Surya Namaskar/ Sun Salutation

I started my journey of yoga with Suryanamaskar. As a beginner it is very important to do Suryanamaskar right and also be aware about its facts to get the best results.

There are many versions to practice Sun Salutation. However, it is advisable to stick to a particular version and practice it daily.

Although, there is no rule that Suryanamaskar has to be done in the morning. But, the preferable time to do is in the morning with empty stomach and that too facing the Sun. As the Sun rays emit positive energy which helps us to stay positive all day long.

Sun Salutation helps us to relax our mind and body. It is an excellent exercise for weight loss. Apart from that it is a whole body workout which helps in stretching, toning and flexing our muscles.

Best part about Sun Salutation is that it gives us an opportunity to be great full to the Sun, without which there has been no life.

Starting the day with Sun Salutation facing the Sun gives positive energy and helps in overall health.

1. Pranamasana / Prayer Pose

Pranamasana is the start of Suryanamaskar.

Stand upright on the edge of your mat with both the feet closely aligned and balance your weight on both the feet.

Expand your chest and relax your shoulder.

As you inhale, raise your arms from sides, and as you exhale. Join your palms together as if praying in front of deity.

This is salutation towards the Sun.

2. Hastauttanasana / Raised arms pose

Inhale and lift your arms up and bend backwards. Biceps should lie close to your ears.

This posture helps to loosen up your body by stretching the entire body backwards.

3. Hasta Padasana / Standing forward bend

Exhale and bend forward from the waist. Try to touch the ground.

Do this posture slowly.

4. Ashva Sanchalanasana / Equestrian pose stretch

Inhale and stretch your body parallel to the ground.

Keep your hands to the side, and push your right leg back and bring your left knee towards the left part of the chest.

Look up.

5. Parvatasana / Mountain pose

Keep your palm where they are and bring and bring your left leg back, slowly raise your mid-section, exhale as you enter Parvatasana.

6. Ashtanga Namaskar / Salute with eight parts

In this pose two hands, two knees, chin and chest will rest on the floor, while your hip stays elevated in the air.

Bring your knees towards the floor and exhale, then bring your chin to rest on the floor and keep your hips elevated in the air.

7. Bhujangasana / cobra pose

In this pose you will align your chest and torso 90 degrees to the ground.

Slide forward and raise the chest up keeping your legs and mid-section flat on the ground.

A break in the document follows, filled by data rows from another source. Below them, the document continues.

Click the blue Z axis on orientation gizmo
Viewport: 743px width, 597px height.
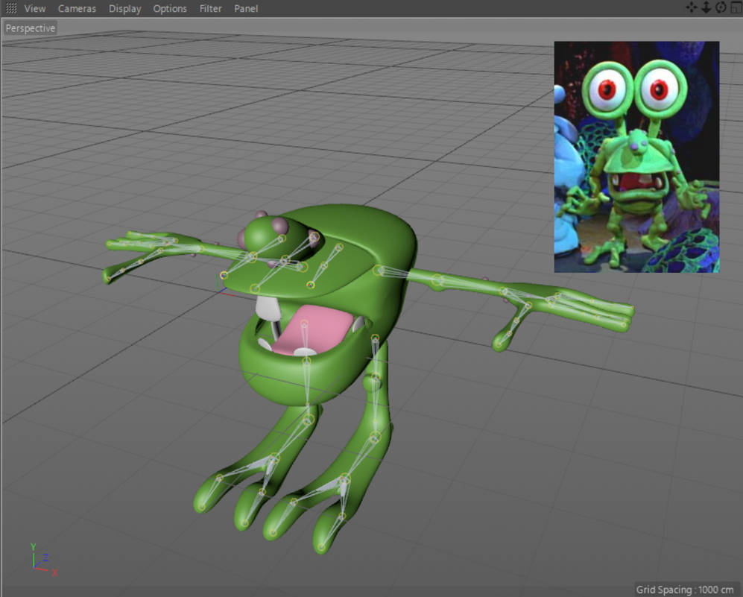click(45, 557)
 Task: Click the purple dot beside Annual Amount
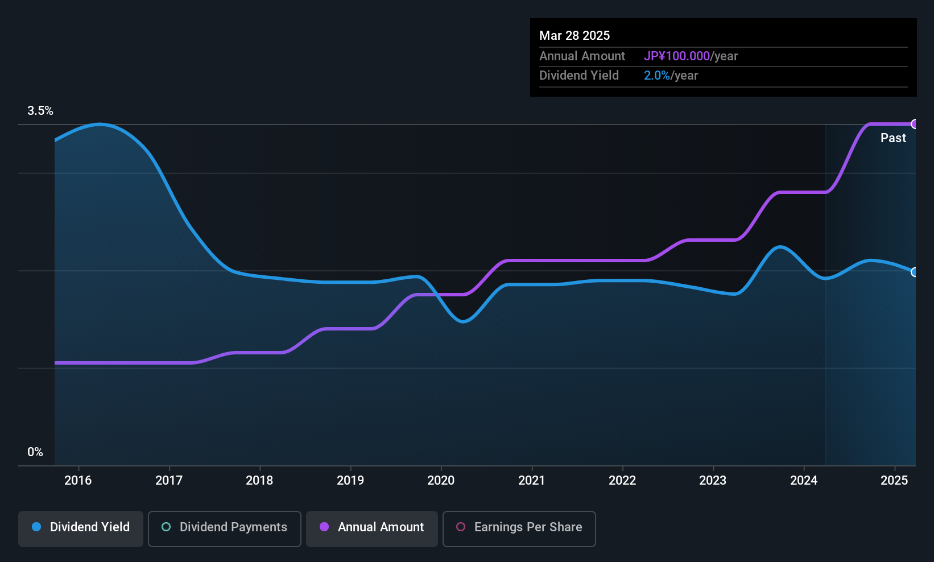click(324, 527)
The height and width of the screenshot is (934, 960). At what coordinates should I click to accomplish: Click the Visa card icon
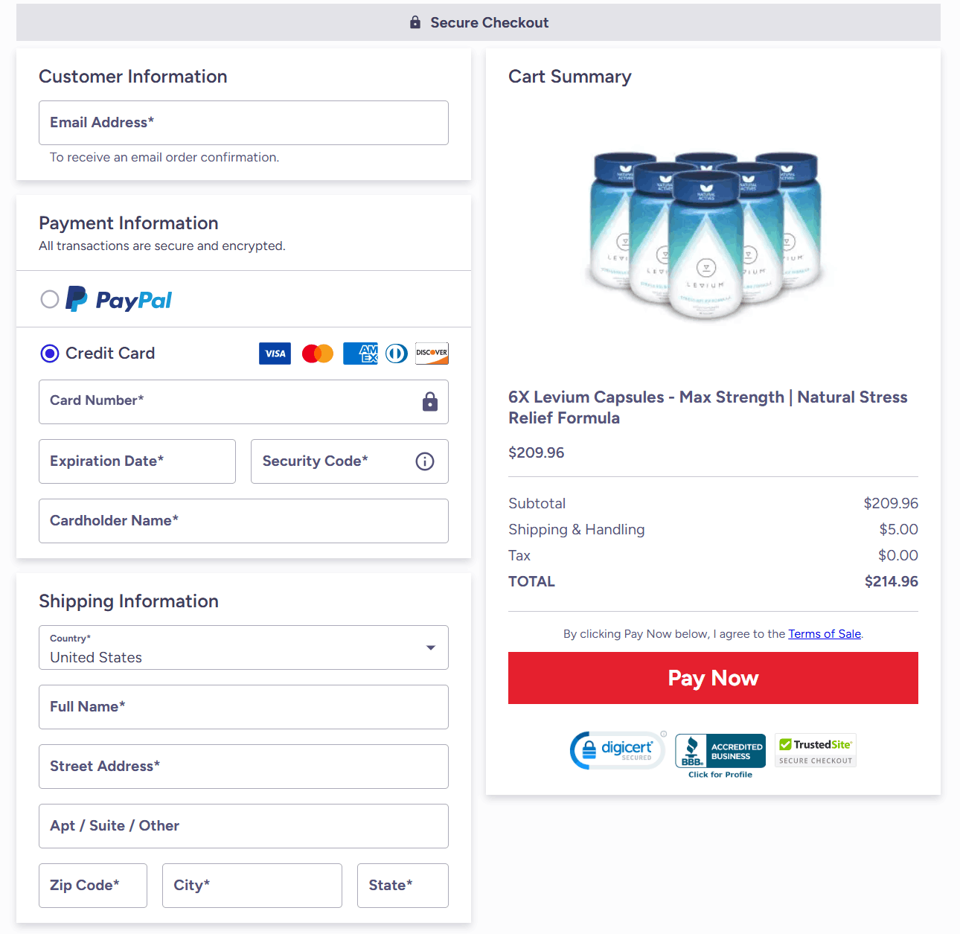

Use your hands to support your body. Look up.

8. Parvatasana / Mountain pose

Return to the Parvatasana from Bhujangasana. Keep your palm and feet where they are, and slowly raise your mid-section. Exhale as you enter Parvatasana.

9. Ashva Sanchanasana / equestrian pose stretch

Now from Parvatasana, return to the ashwa sanchalanasana. But this time, we do the opposite of what we did in the 4th step. Bring your right foot forward, while resting the left foot behind, at its original position.

10. Hasta Padasana / Standing forward bend

Exhale, bring your left foot forward and try to touch the ground.

11. Hastauttanasana / Raised arms pose

Inhale, raise your hands upward and bend backwards to enter Ardha Chakra Asana.

12. Pranamasana / Prayer pose

Exhale, and stand in relaxed manner in the namaskara mudra.

This is one complete repetition of Surya Namaskar. 12 repetitions of this exercise yields maximum benefit.